Content starts
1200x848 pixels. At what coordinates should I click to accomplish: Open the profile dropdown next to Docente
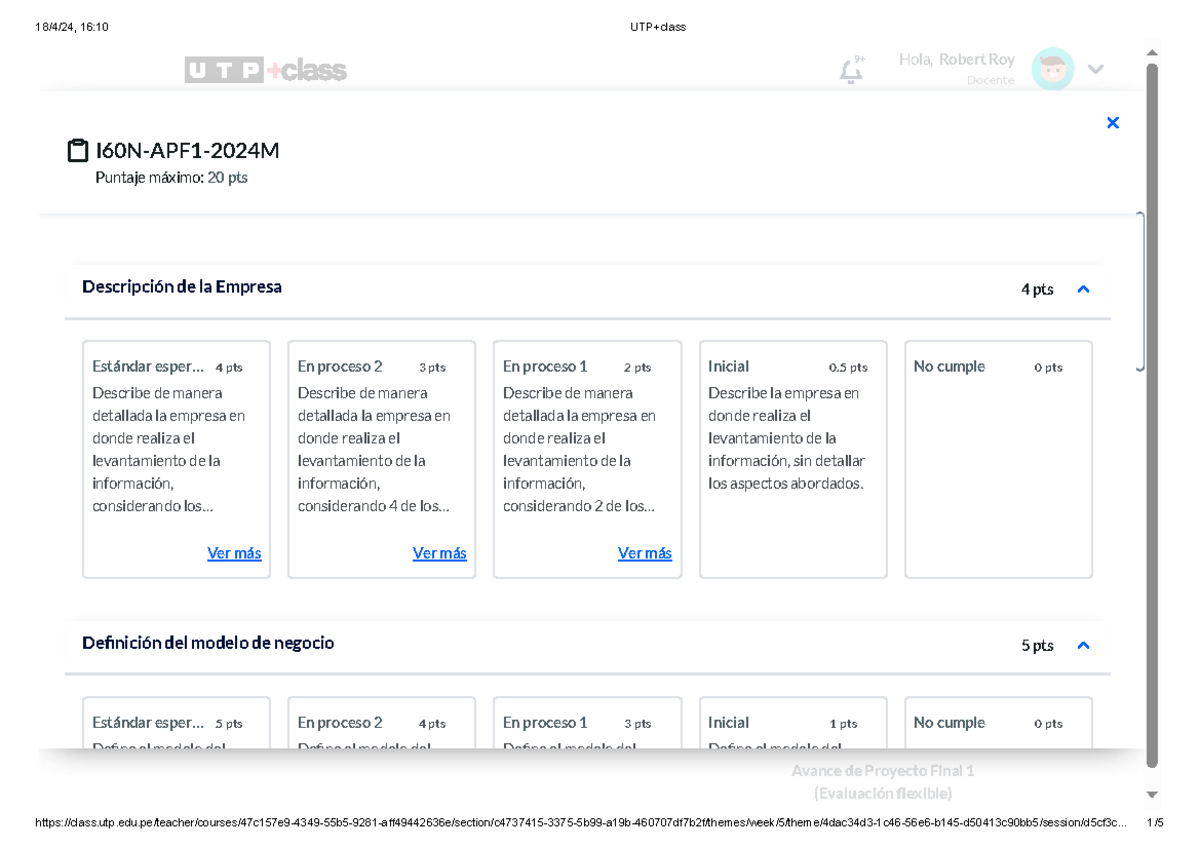1096,69
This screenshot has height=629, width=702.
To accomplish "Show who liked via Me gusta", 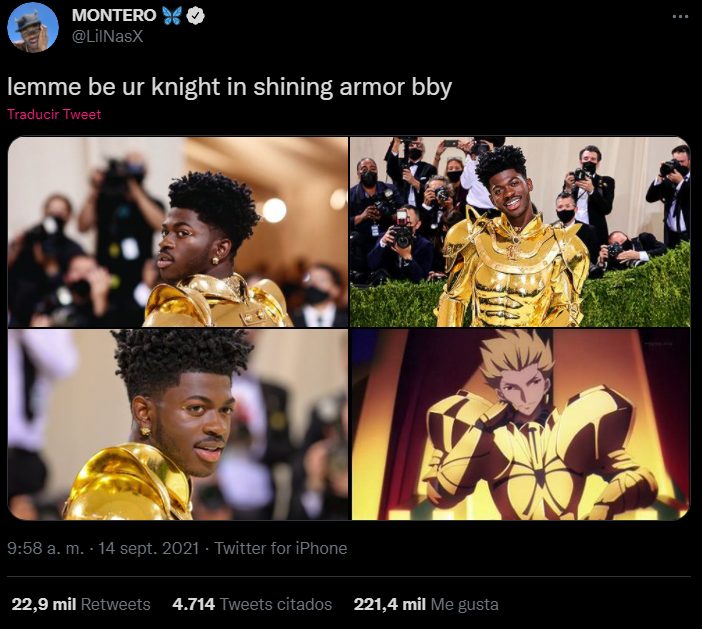I will click(x=465, y=604).
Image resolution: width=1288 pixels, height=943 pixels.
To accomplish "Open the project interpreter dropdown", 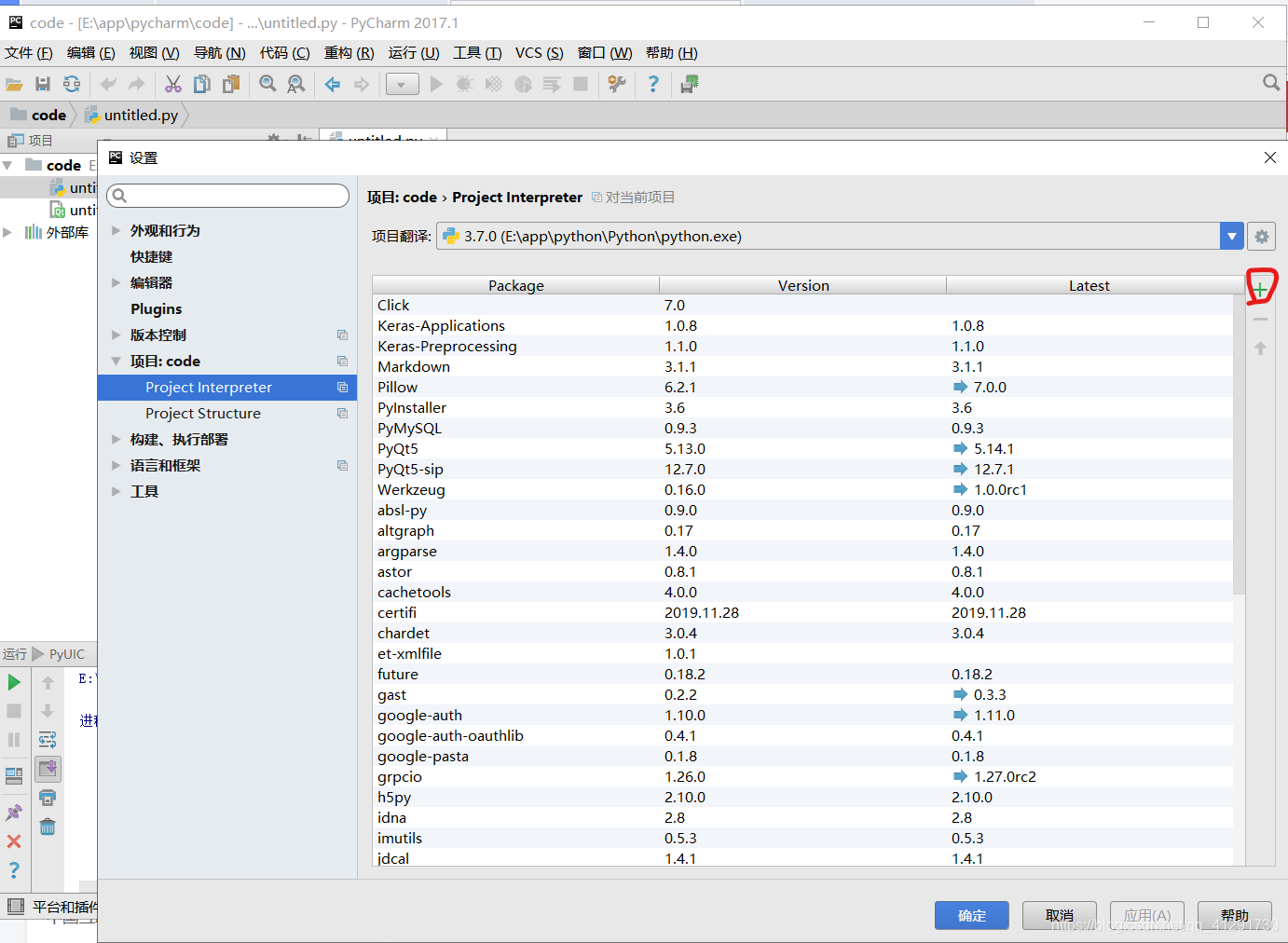I will pyautogui.click(x=1231, y=236).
Content ends
== Problem requirements ==
Using the listing above, return all lines where the word "height" occurs.

== Solution for this problem ==
This screenshot has height=629, width=702.
Image resolution: width=1288 pixels, height=943 pixels.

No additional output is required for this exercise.